Side-by-side comparison
| Criterion | SEO | AEO | GEO |
|---|---|---|---|
| Main objective | Rank well | Be selected as the answer | Be cited in a generated answer |
| Output format | Link to the page | Extracted answer | Rewritten answer, with citations |
| Metric | Position, clicks | Share of featured snippets, voice impressions | Share of citations, AI Overviews impressions |
| Dominant lever | Authority + technical | Q/A structure + schema | Structure + standalone passages + entities |
| Typical engines | Google, Bing (SERP) | Featured snippets, Siri, Alexa | ChatGPT Search, Perplexity, AI Overviews, Gemini, Claude |
| Freshness dependency | Medium | Medium | High |
| Dependency on explicit sourcing | Low | Medium | High |
What they share
What works for SEO and AEO also works for GEO — at 80%. The fundamentals overlap:
- Semantic HTML, crawlability, indexing.
- Topical authority (links, co-occurrences, editorial consistency).
- Clear titles and structure.
- Reading experience (legibility, accessibility).
- Structured data (schema.org) to disambiguate entities.
What GEO adds
- Standalone passages — every section should read out of context. A good GEO paragraph can be lifted in isolation and remain clear.
- Citability — sharp, numerical, sourced statements. No fuzzy phrasing.
- Explicit freshness — visible, authentic publication and update dates.
- Disambiguated entities — the brand is named, repeated and tied to its domain of expertise consistently.
- Controlled lexical variation — use the various names of a concept (synonyms, acronyms) to help retrieval.

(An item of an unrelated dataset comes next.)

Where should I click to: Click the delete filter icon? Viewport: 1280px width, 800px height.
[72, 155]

- AI bot management — GPTBot, PerplexityBot, ClaudeBot, Google-Extended must be able to reach the site (or not — it's a business call).

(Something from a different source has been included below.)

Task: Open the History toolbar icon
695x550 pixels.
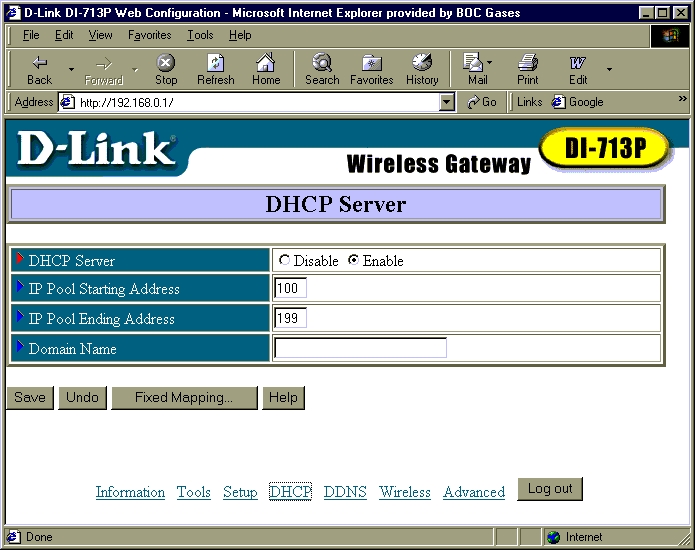Action: tap(422, 64)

Don't oppose them — wire them together
The SEO vs GEO debate is sterile. A site that ranks well in Google is almost always better positioned to be cited by LLMs: it's already crawled, already structured, already referenced by other sources. Conversely, investing in GEO without securing SEO foundations is a shortcut that fails.
Is SEO dead?
No. The "SEO is dead" thesis resurfaces with every rupture (mobile, voice search, featured snippets) and has never held. What's true: classic SEO is evolving into an augmented SEO that includes visibility on generative surfaces. Sites that ignore it will lose ground; those that absorb it will pick up new discovery channels.
Operational conclusion
Keep one method. Call it what you like. Our choice: a unified frame, the LOOP framework, treating SEO, AEO and GEO as three readings of the same discipline — steered by the audit checklist and adapted through use cases.